Total luas gambut Indonesia mencapai 13,4 juta hektare (ha) atau setara dengan 80 persen total lahan gambut di Asia Tenggara. Dari situ, menyimpan 14 persen karbon gambut global.
Namun dari kajian para pakar, sekitar 12 persen lahan gambut saat ini telah dikeringkan dan terdegradasi sehingga rentan terbakar. Kondisi karena ulah manusia ini berkontribusi terhadap 5 persen emisi gas rumah kaca global.
Oleh sebab itu, perlindungan dan restorasi gambut tidak hanya berperan untuk target iklim nasional, tetapi juga untuk mitigasi perubahan iklim secara global.
Ulasan dan peran gambut ini terungkap dalam webinar yang Badan Riset dan Inovasi Nasional (BRIN) bersama Yayasan Konservasi Alam Nusantara (YKAN) gelar baru-baru ini. Webinar ini juga untuk menyambut Hari Keanekaragaman Hayati Sedunia 2023 yang jatuh tiap tanggal 22 Mei.
Selain itu menjadi sarana diseminasi hasil kajian yang telah BRIN dan YKAN, serta mitra lakukan mengenai potensi gambut tropis.
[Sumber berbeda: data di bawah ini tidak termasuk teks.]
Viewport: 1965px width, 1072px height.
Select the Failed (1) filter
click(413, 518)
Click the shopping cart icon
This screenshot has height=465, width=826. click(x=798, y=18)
Kurangi Emisi Gas Rumah Kaca
Kepala Pusat Riset Lingkungan dan Teknologi Bersih BRIN, Sasa Sofyan Munawar merekomendasikan hasil riset ini menjadi kebijakan untuk melindungi gambut di Indonesia.
“Gambut memiliki kontribusi signifikan dalam mengurangi emisi gas rumah kaca dan rumah bagi keanekaragaman hayati yang tinggi,” kata Sasa dalam keterangannya.
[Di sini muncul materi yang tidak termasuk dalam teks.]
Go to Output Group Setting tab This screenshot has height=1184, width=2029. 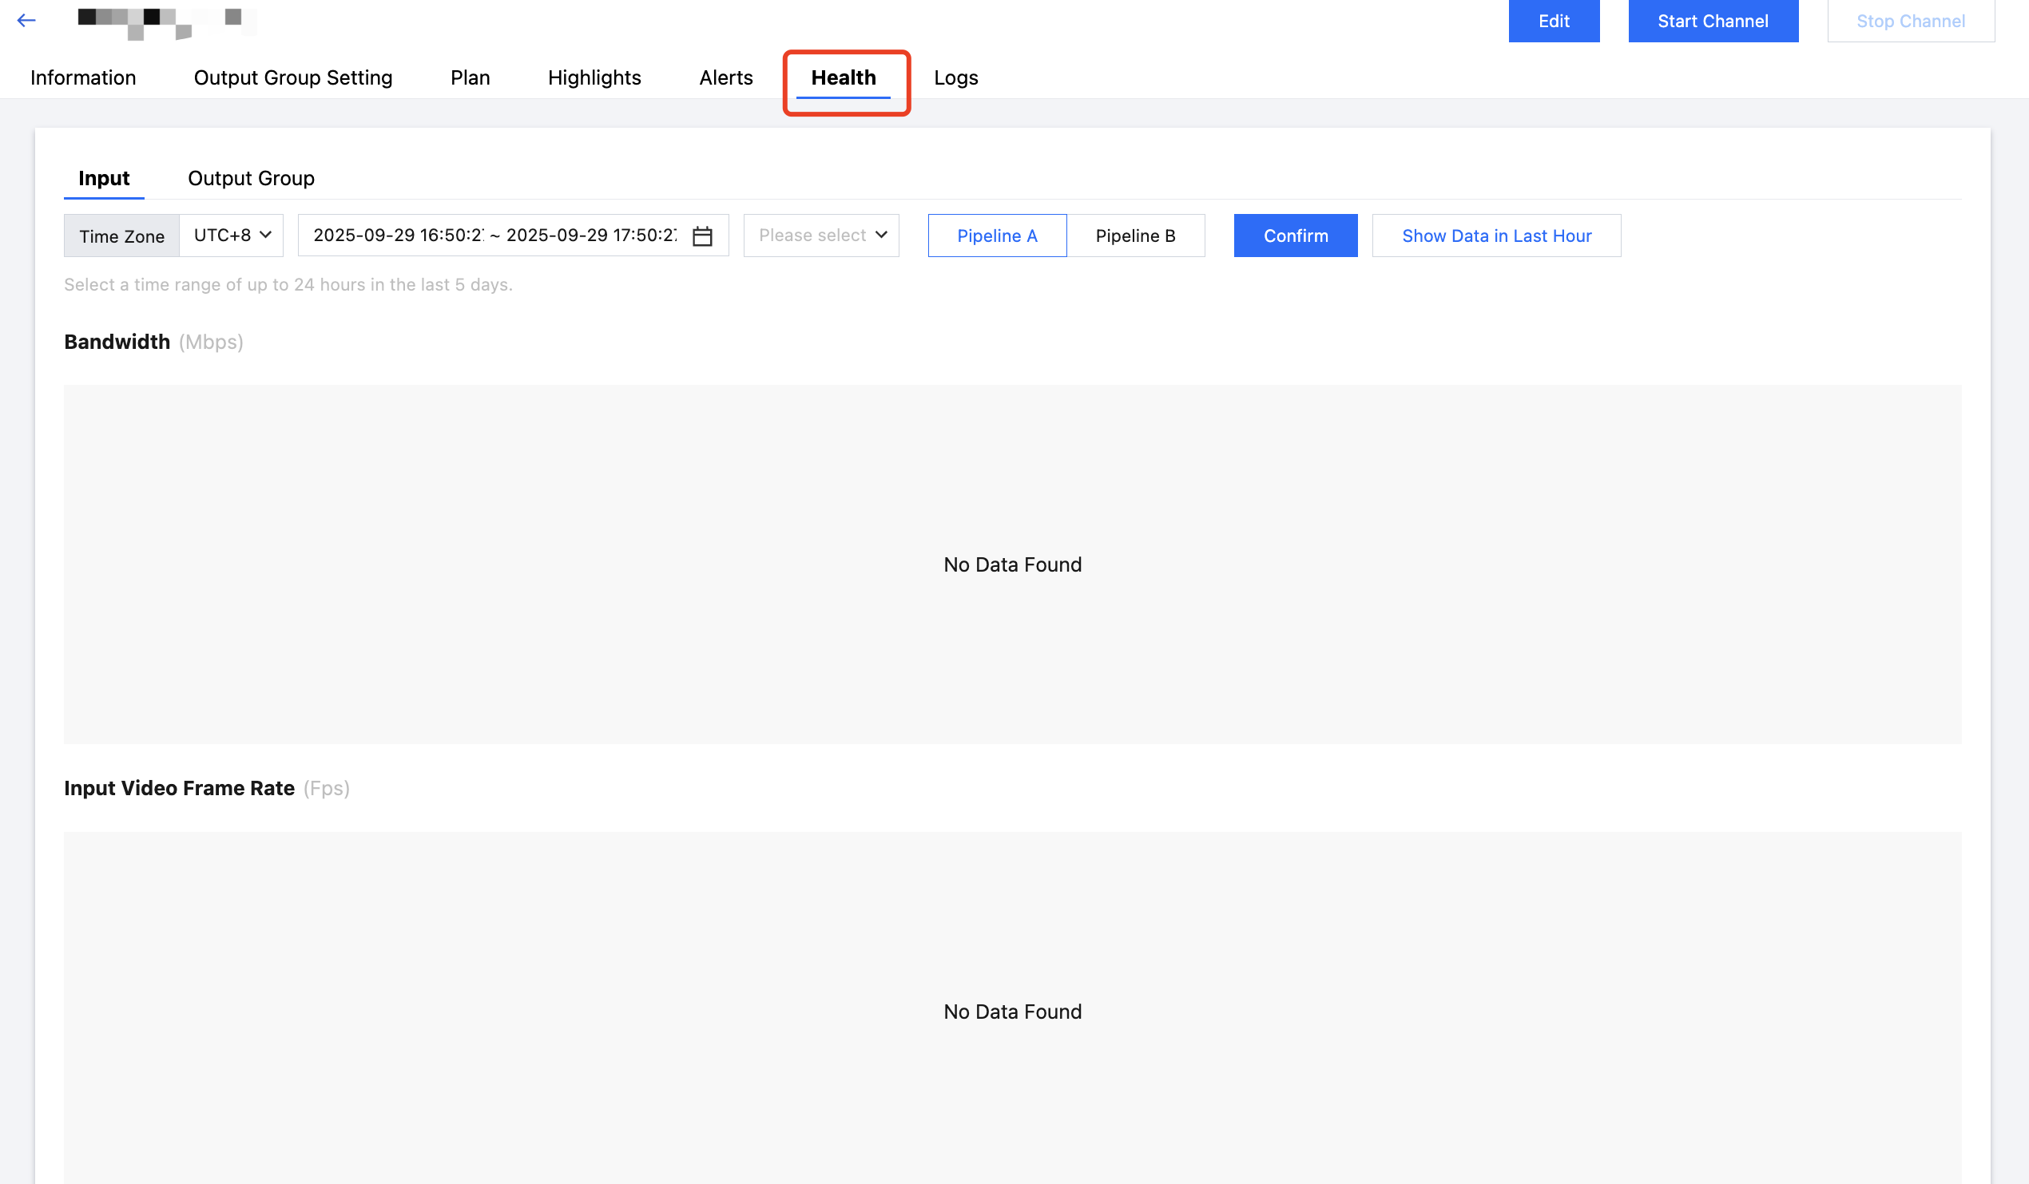[293, 77]

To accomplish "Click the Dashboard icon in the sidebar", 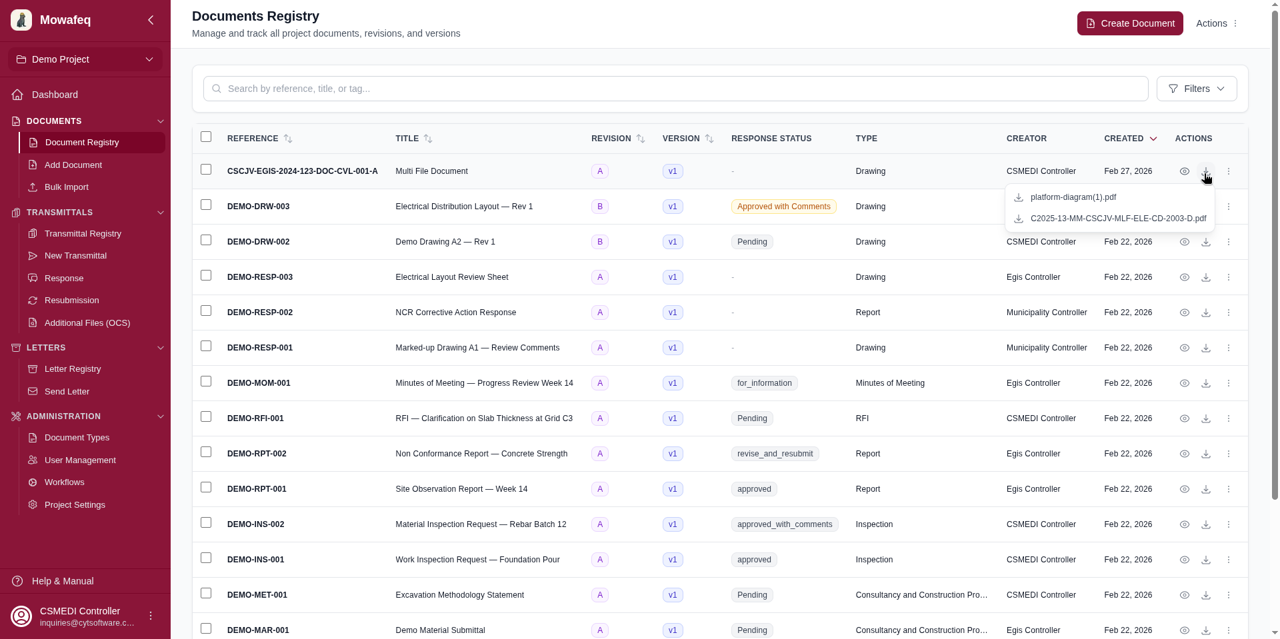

Senada dengannya Peneliti Pusat Riset Ekologi dan Etnobiologi BRIN Haruni Krisnawati menyebut, lahan gambut adalah ekosistem yang unik dan langka.
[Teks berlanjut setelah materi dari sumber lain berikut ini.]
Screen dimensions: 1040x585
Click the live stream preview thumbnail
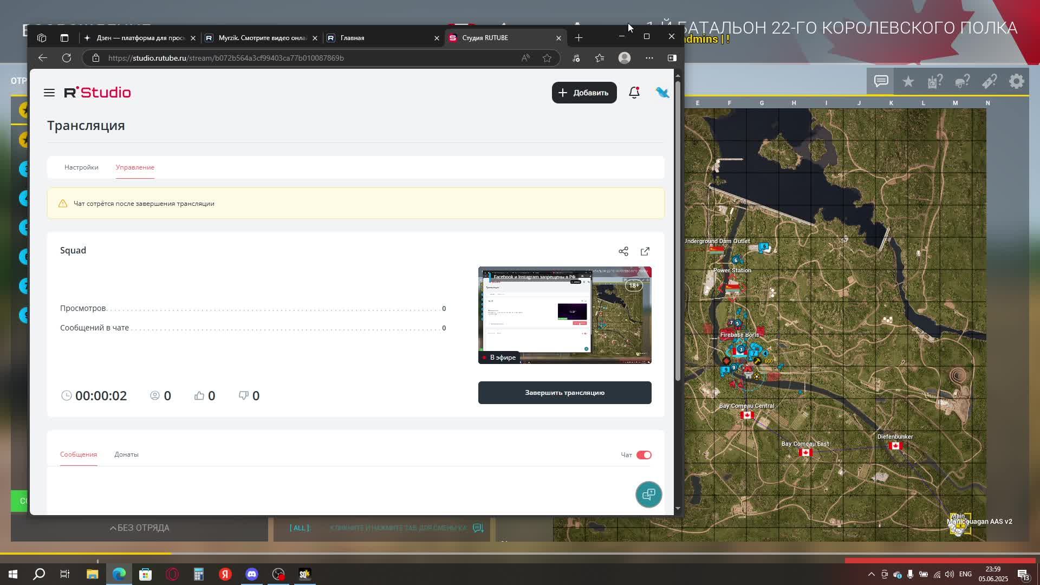(x=564, y=315)
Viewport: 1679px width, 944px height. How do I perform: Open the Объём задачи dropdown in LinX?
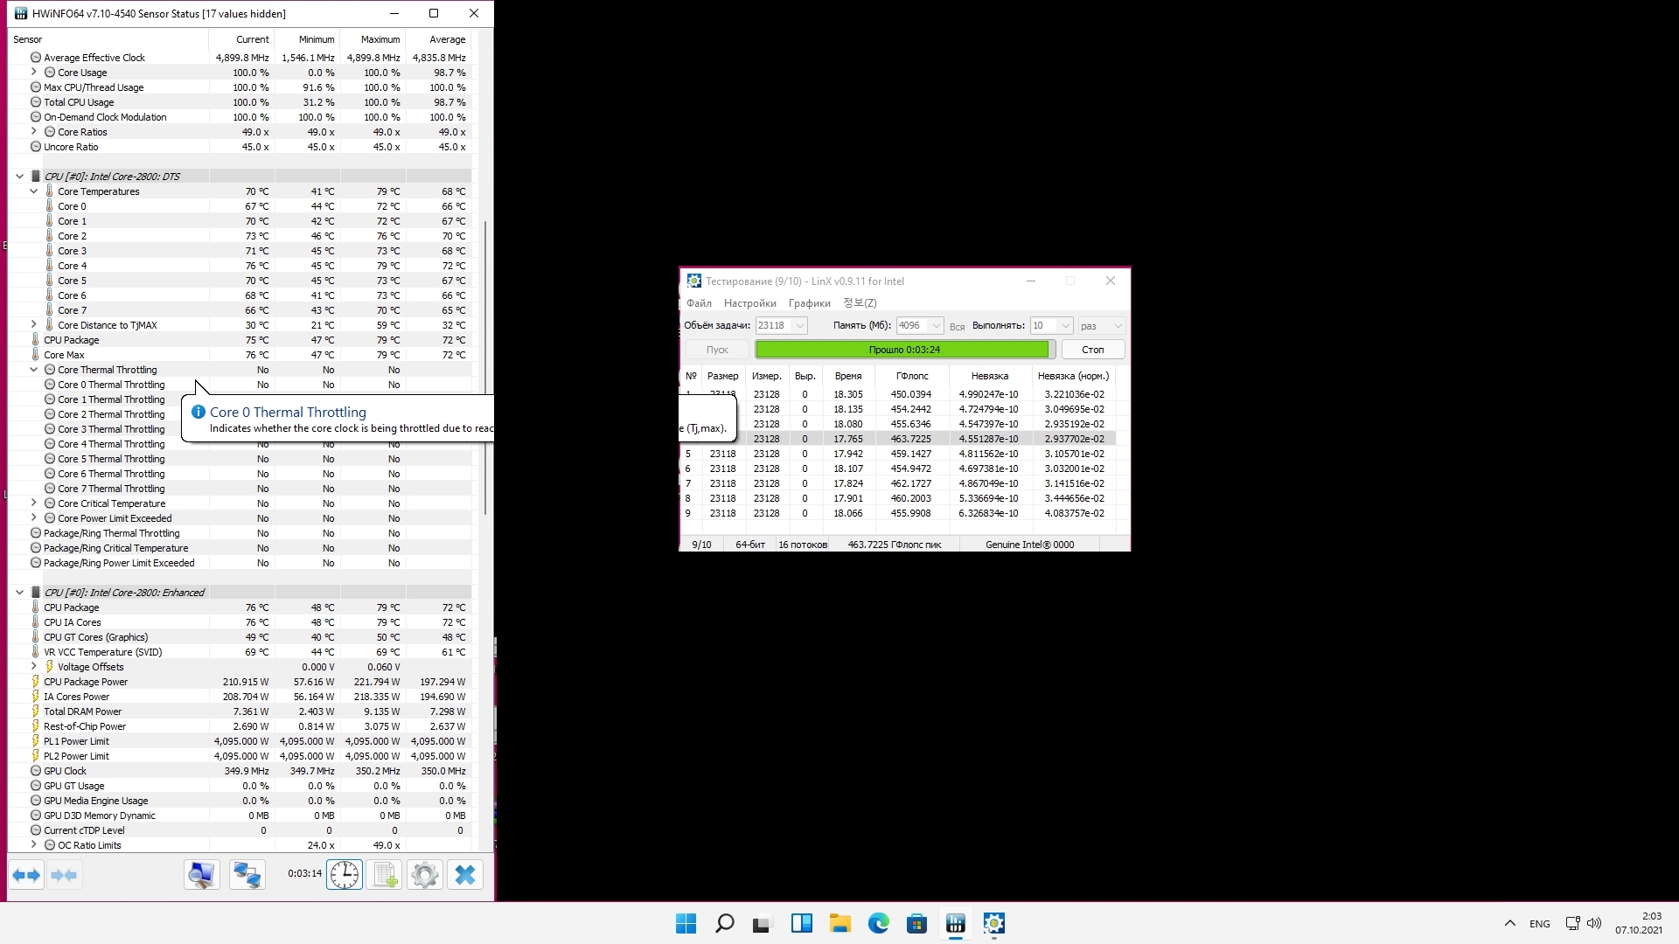[799, 325]
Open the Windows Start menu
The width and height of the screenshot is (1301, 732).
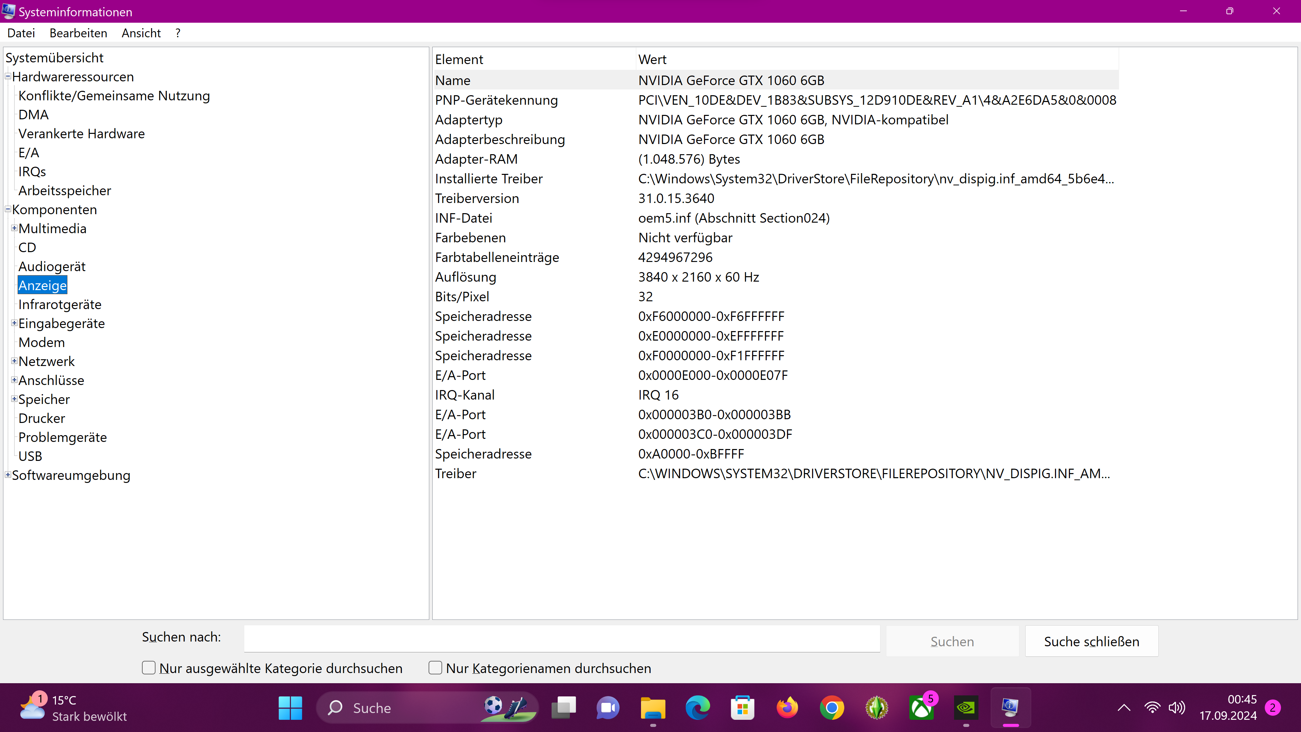point(290,708)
Meskipun hanya mencakup sekitar 3-4 persen dari permukaan tanah planet ini, namun mengandung hingga sepertiga (30-40 persen) karbon tanah dunia. Yaitu dua kali jumlah karbon yang di hutan dunia. Melestarikan ekosistem lahan gambut ini sangat penting untuk mencapai tujuan iklim global.
Perlindungan dan Restorasi Lahan Gambut
Pemerintah Indonesia dalam lima tahun terakhir berkomitmen menekan degradasi dan deforestasi lahan gambut. Badan Restorasi Gambut dan Mangrove (BRGM) menerapkan strategi 3R (rewetting, revegetation, dan revitalization).
Rewetting adalah pembasahan kembali area gambut dengan pembangunan sekat kanal, pembangunan sumur bor dan mendorong basahnya area gambut.
Sementara revegetation adalah penanaman kembali melalui persemaian, penanaman dan regenerasi alami. Sedangkan revitalization adalah peningkatan kesejahteraan masyarakat melalui pertanian, perikanan dan ekowisata.
Manager Senior Karbon Hutan dan Iklim YKAN, Nisa Novita menekankan, pembasahan kembali area gambut dapat menghemat biaya dalam mencapai target penurunan emisi karbon nasional.
“Upaya pembasahan kembali lahan gambut melalui pembuatan sekat kanal di perkebunan kelapa sawit pada lokasi penelitian di Kalimantan Barat dapat mengurangi sepertiga dari emisi CO2 dan tidak berpengaruh pada emisi metana,” paparnya.
Pada skala nasional, pembasahan gambut berpotensi menyumbang 34 persen terhadap target pengurangan emisi nasional dari sektor forest and other land uses (FoLU).